The harshest penalties, reaching the full ten years, would apply when the activity takes place in indigenous territories, protected wildlife zones, aquifer recharge areas, or any region under special environmental protection.
The bill arrives against a backdrop that has been deteriorating for years, with the crisis most acute in Crucitas, a remote area in Costa Rica’s northern zone bordering Nicaragua. What is happening there has moved well beyond opportunistic small-scale gold panning.
Security Minister Mario Zamora testified before the Assembly earlier this year that gold illegally extracted from Crucitas is being loaded into sacks and transported across the Nicaraguan border, where it is then sold to a Chinese-owned company operating on the other side. Nineteen Nicaraguan nationals have been detained in connection with the operation, and the two countries held emergency border meetings at Peñas Blancas in late February specifically to coordinate a response.

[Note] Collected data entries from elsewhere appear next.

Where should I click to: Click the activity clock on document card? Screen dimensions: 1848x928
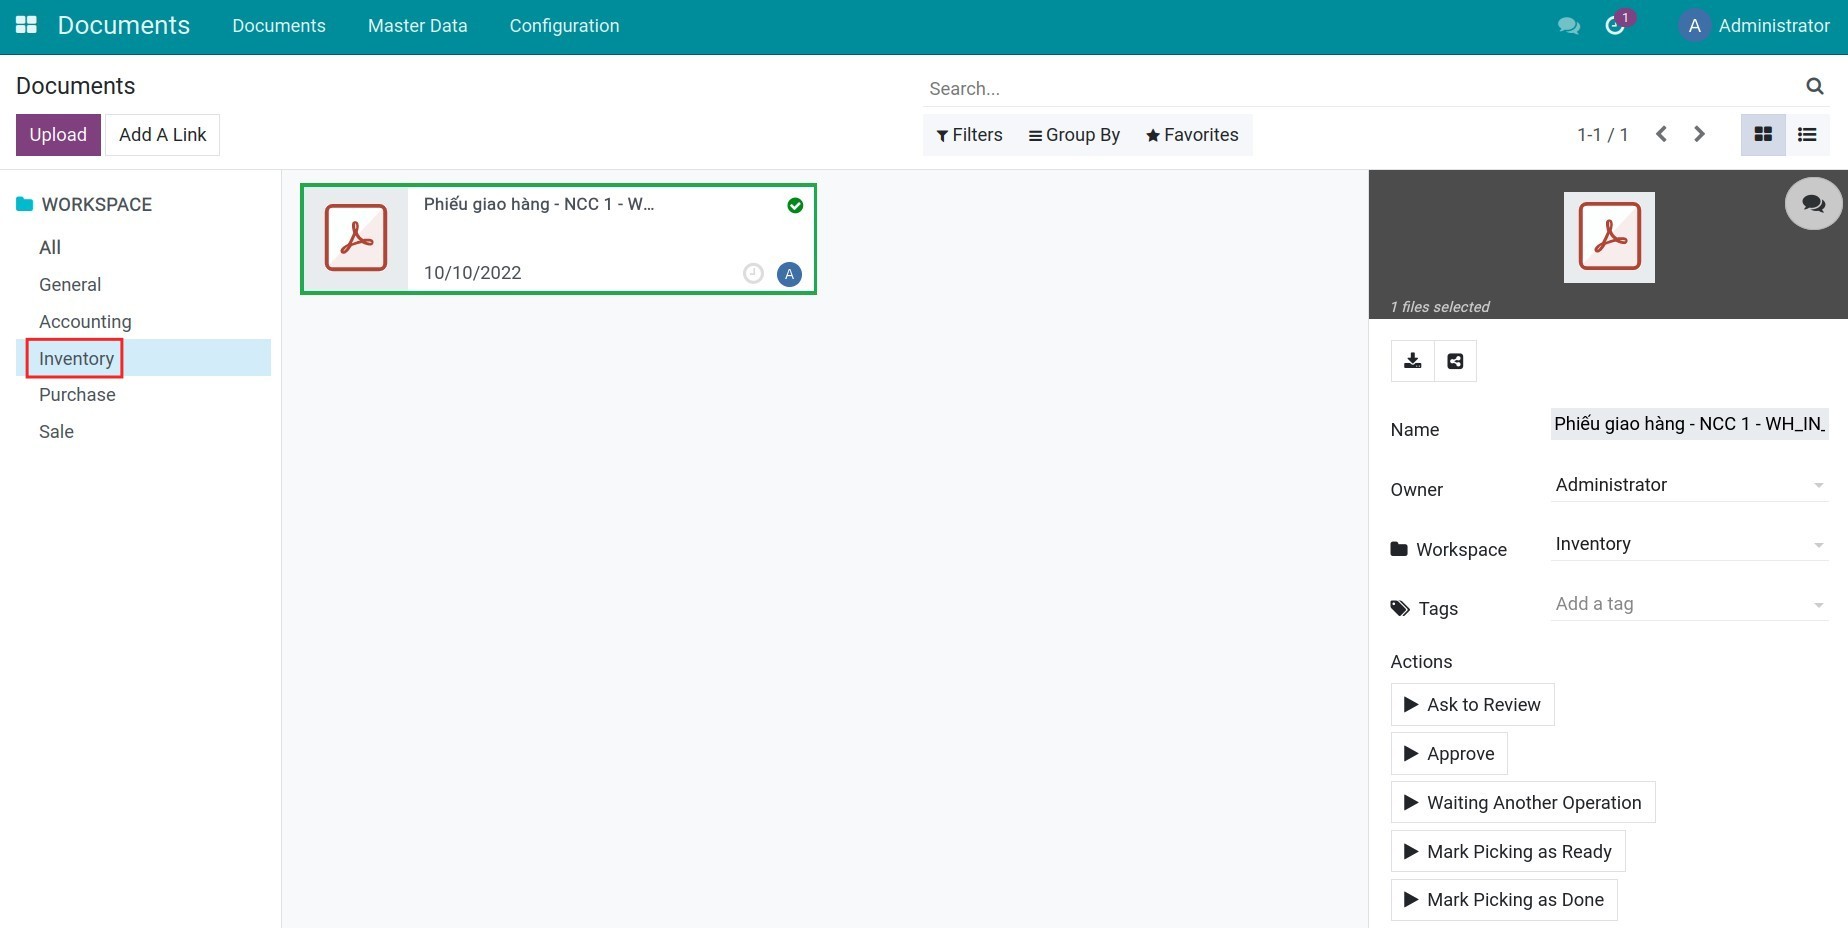point(754,273)
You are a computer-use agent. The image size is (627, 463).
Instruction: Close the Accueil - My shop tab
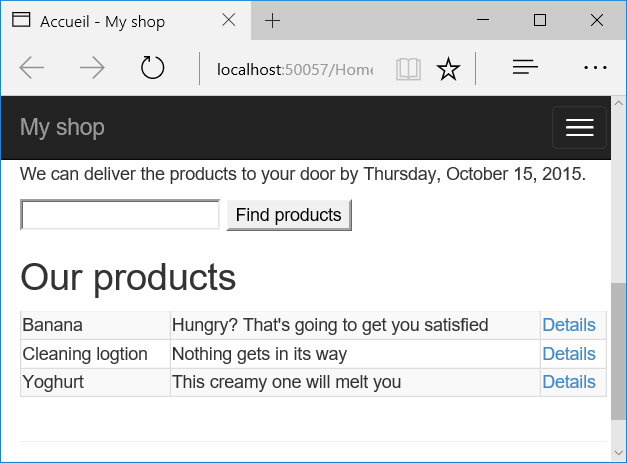228,21
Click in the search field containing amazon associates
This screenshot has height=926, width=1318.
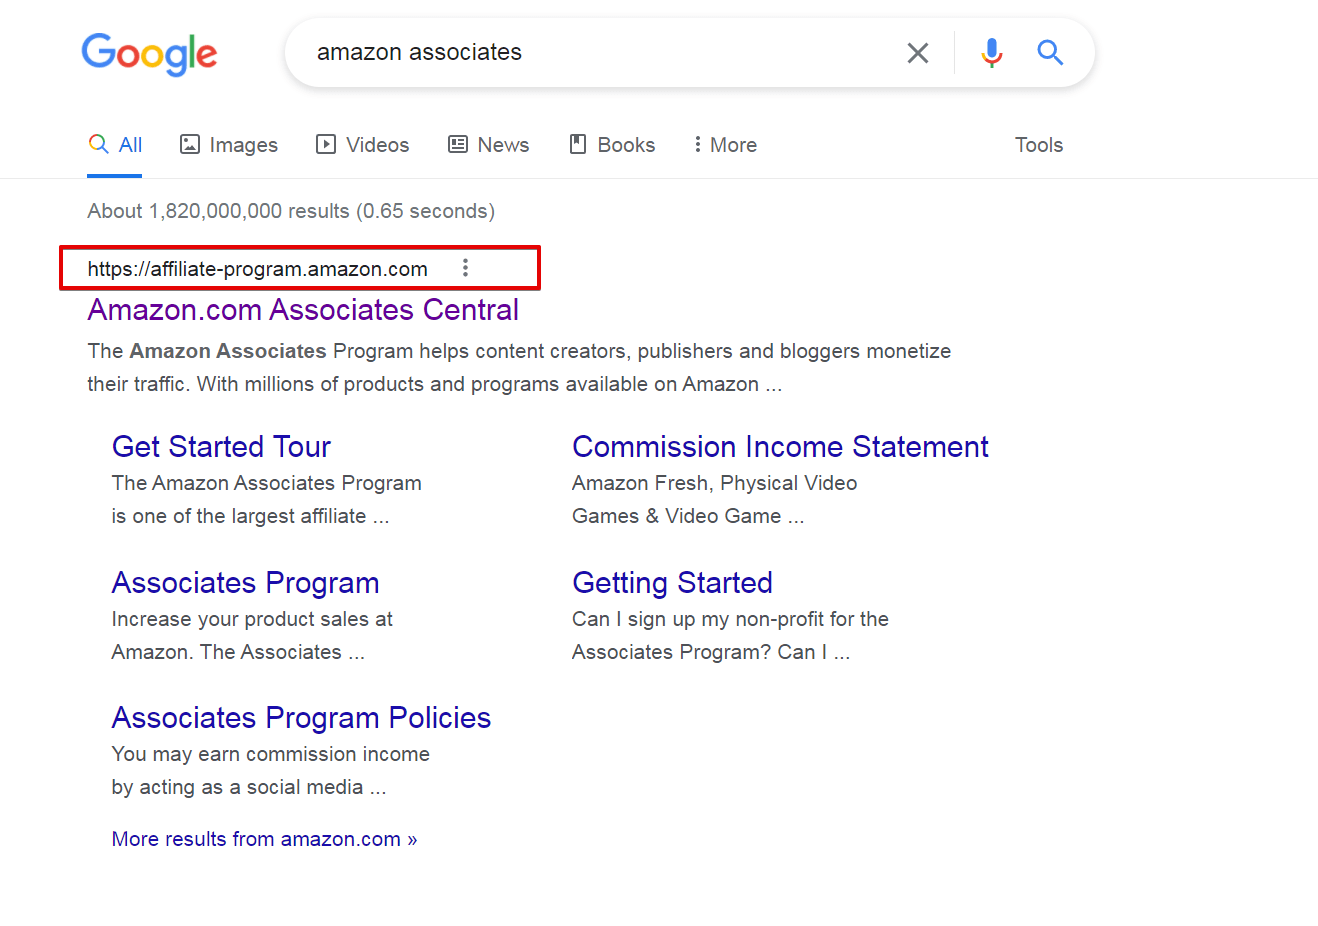point(600,52)
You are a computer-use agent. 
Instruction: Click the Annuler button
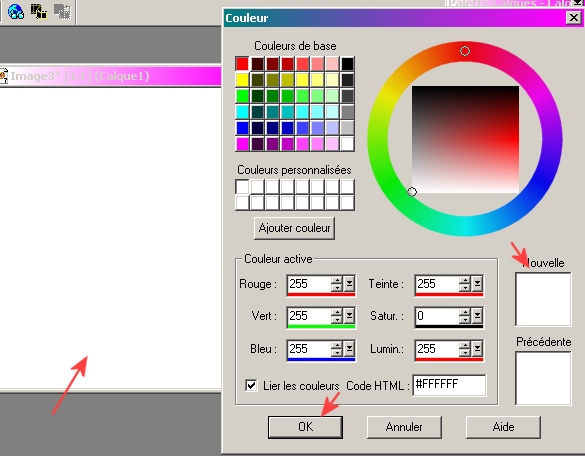tap(404, 427)
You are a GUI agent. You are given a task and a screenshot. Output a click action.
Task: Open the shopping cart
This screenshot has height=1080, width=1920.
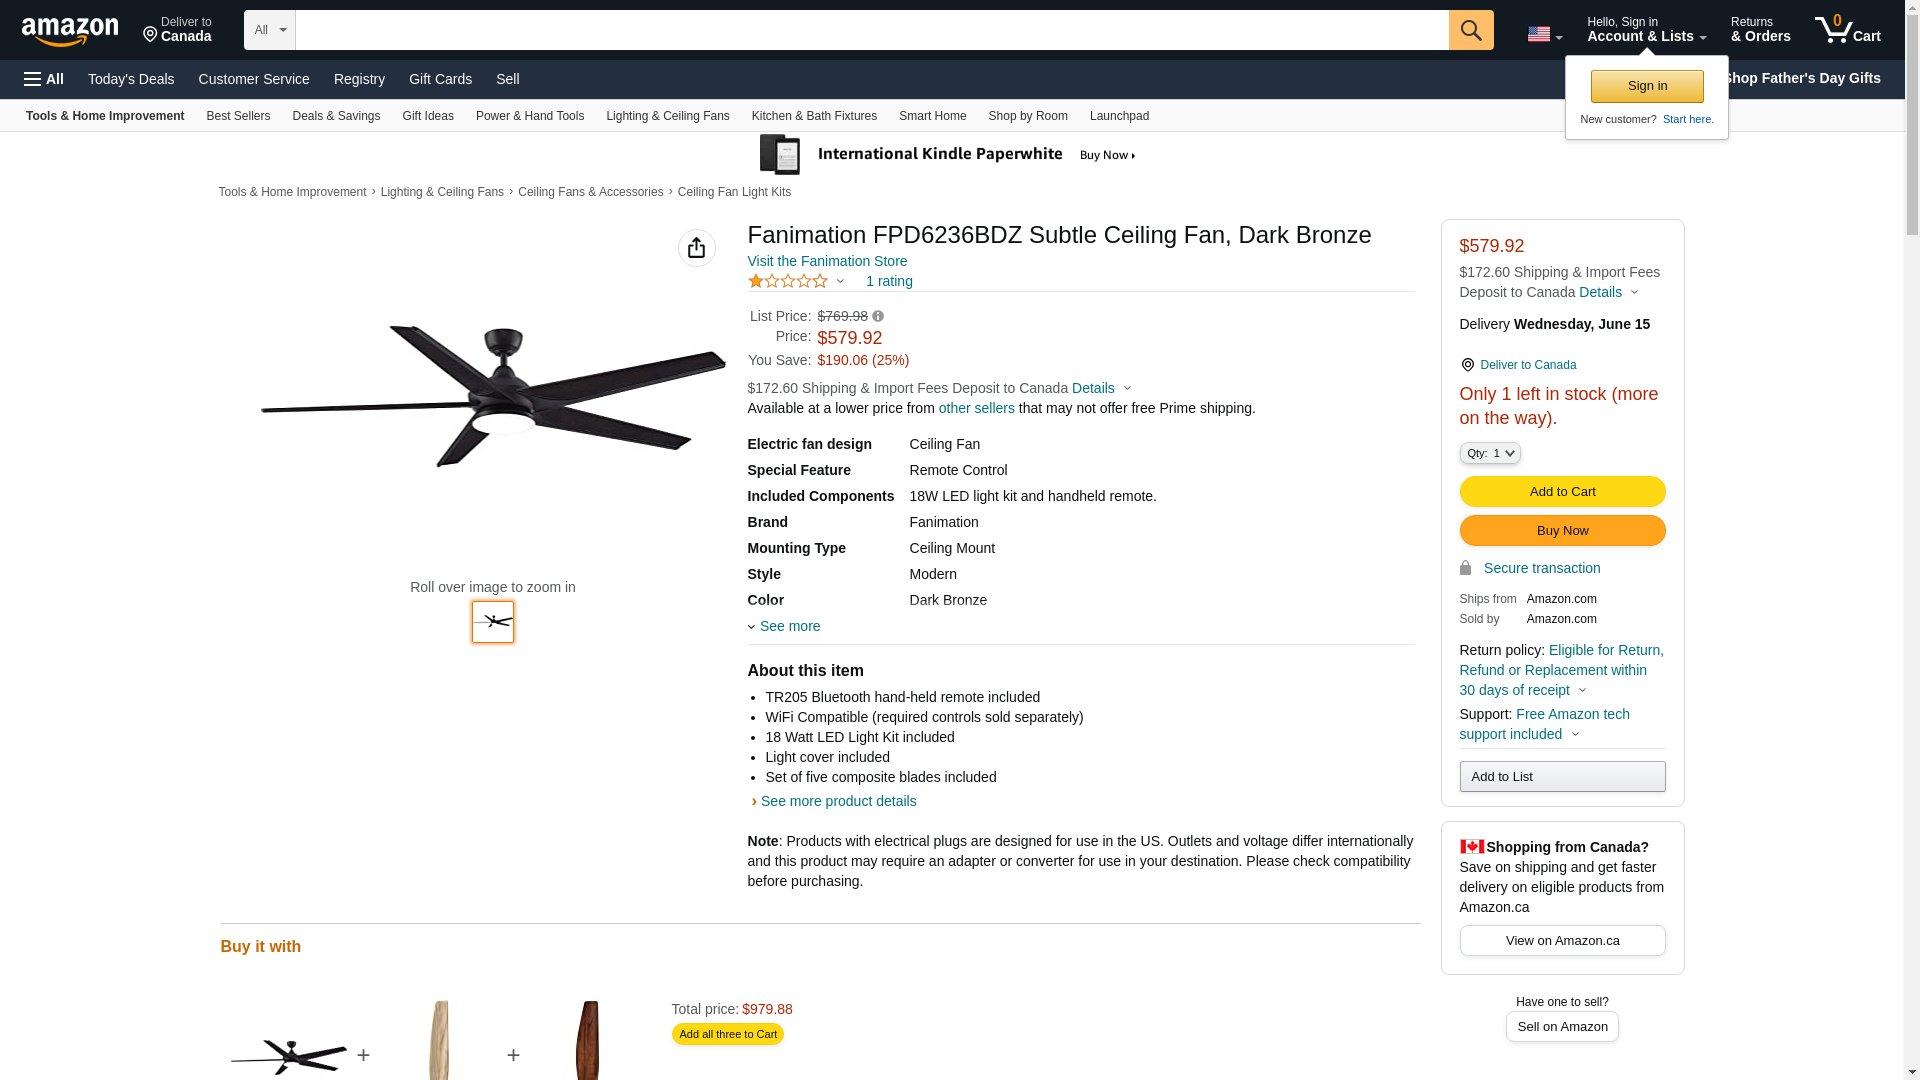coord(1847,30)
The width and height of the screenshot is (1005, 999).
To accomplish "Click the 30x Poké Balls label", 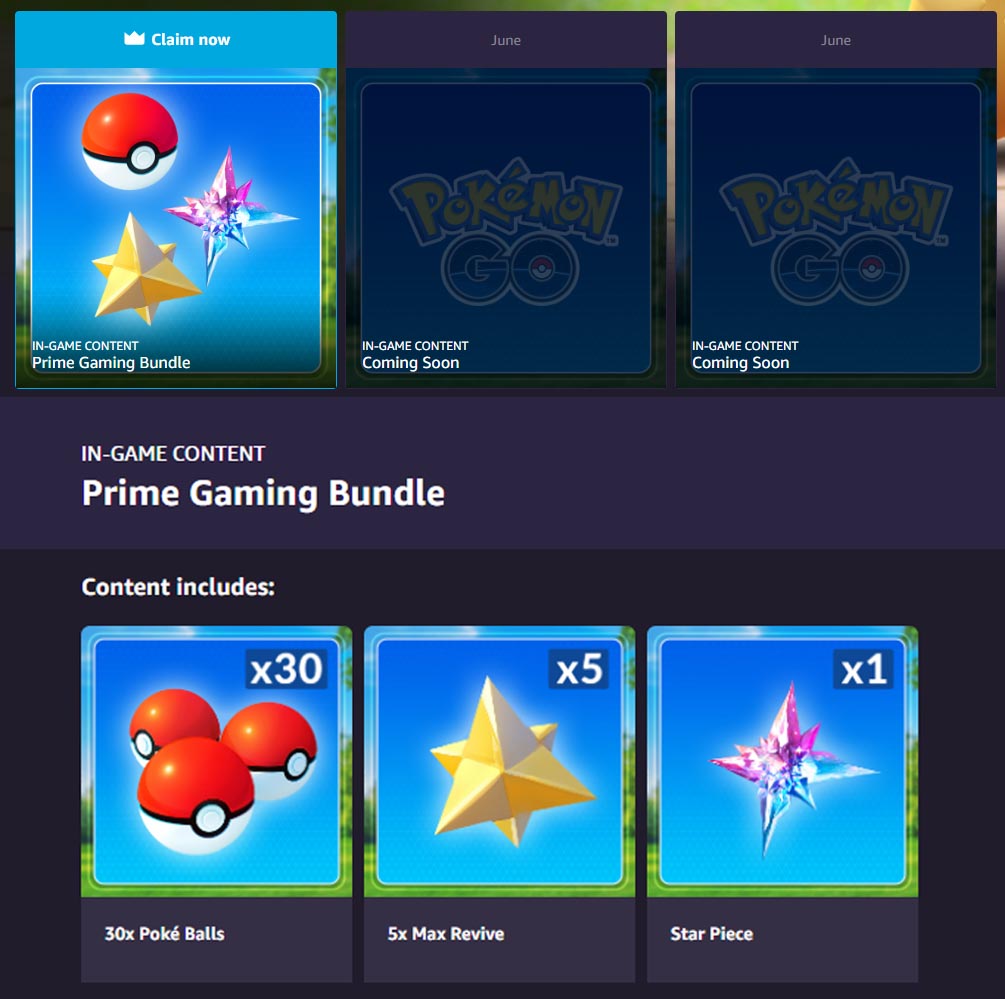I will (x=165, y=934).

The transnational dimension of what is happening makes it, in every meaningful sense, organized crime rather than environmental lawbreaking. The environmental damage compounds the security threat. Illegal miners in the region use mercury to process gold, a heavy metal that seeps into soil and waterways, threatening both ecosystems and the communities that depend on them for drinking water.
The Constitutional Court stepped in earlier this year with a landmark ruling that found the government guilty of systematic and repeated failures to protect fundamental rights in the affected area, including the right to a healthy environment, public health, and clean water. It ordered the Ministry of Security to maintain a permanent police presence in Crucitas indefinitely, reinforce border controls, and provide the resources needed to sustain those operations.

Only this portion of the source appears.